Among the signature icons of science, the white lab mouse is also among the most evocative: an animal design, bred, and built to be experimented upon, dosed and dissected. The white mouse looks pure, almost sterile, and captures so much of what we expect from modern science: uniformity and predictability. These days, you can buy lab mice like any tool or gadget. They even have names like CD-1 and J:NU 007850.
So where does the white lab mouse come from?
There are a few stories out there, but perhaps the earliest use of the white lab mouse occured in a small village of Wollstein, Germany (now Wolsztyn, Poland) in the 1870s. The story is this:
At the time, Robert Koch was a struggling young physician in Wollstein, with a keen desire to make his mark in the world. When an epidemic of anthrax afflicted nearby sheep farms (Wollstein, as the name suggests, was a center of wool production), Koch decided he'd put a new microscope to use and try to discern the cause.
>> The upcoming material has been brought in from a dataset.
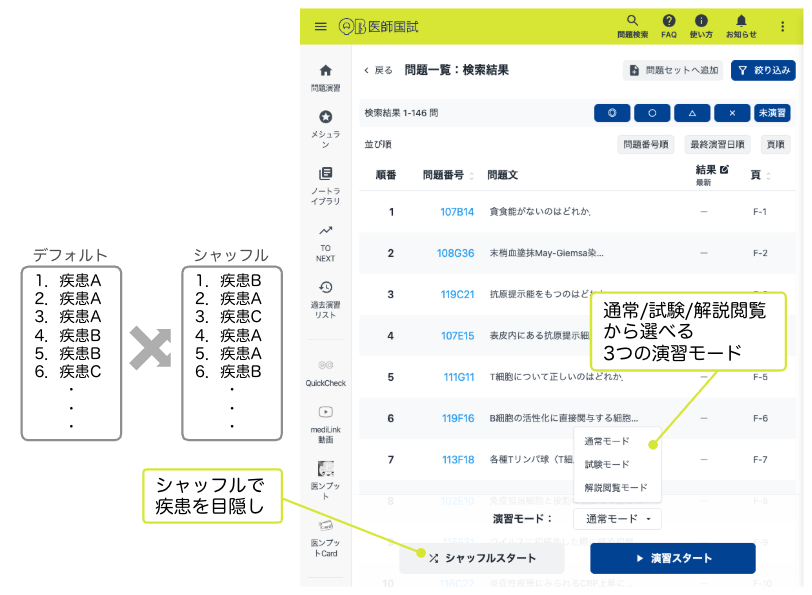Viewport: 812px width, 595px height.
Task: Toggle the ○ result filter
Action: (652, 113)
For weeks, Koch conducted experiments, trying to isolate the strange animals he saw swimming in the blood of diseased animals. He kept a backyard menagerie of guinea pigs and rabbits with his daughter, Gertrud, and these animals proved useful: he would isolate the particles and grow them, then inject them in another animal. As Koch's experiments went on, Gertrud grew concerned that she was losing all her pets. He needed a new pool of animals to experiment upon. So Koch and his wife set mousetraps in the horse barn behind their house.
They caught a bounty, and stuffed them into tall glass jars with some holes pocked in the lid for air. When Koch needed an animal, he pulled one out, tail-first, using an old bullet extractor he’d saved from the war. After the mouse died, Koch would dissect it, searching for the bacteria – and then disposing of the cadaver by burning them in the oven. After several months, Koch had successfully repeated his experiments to his satisfaction. He had proven that anthrax was caused by these bacteria - the first definitive evidence that a disease was caused by a germ.
Clearly, Koch needed a better, more consistent supply of animals. By happenstance, a friend sent Gertrud some white albino mice as pets. The animals began reproducing rapidly, and soon Koch had taken the pick of the litter and nurtured them into a new supply to be used in his lab on other experiments.
These became one of Koch’s most iconic contributions to science: the white lab mouse.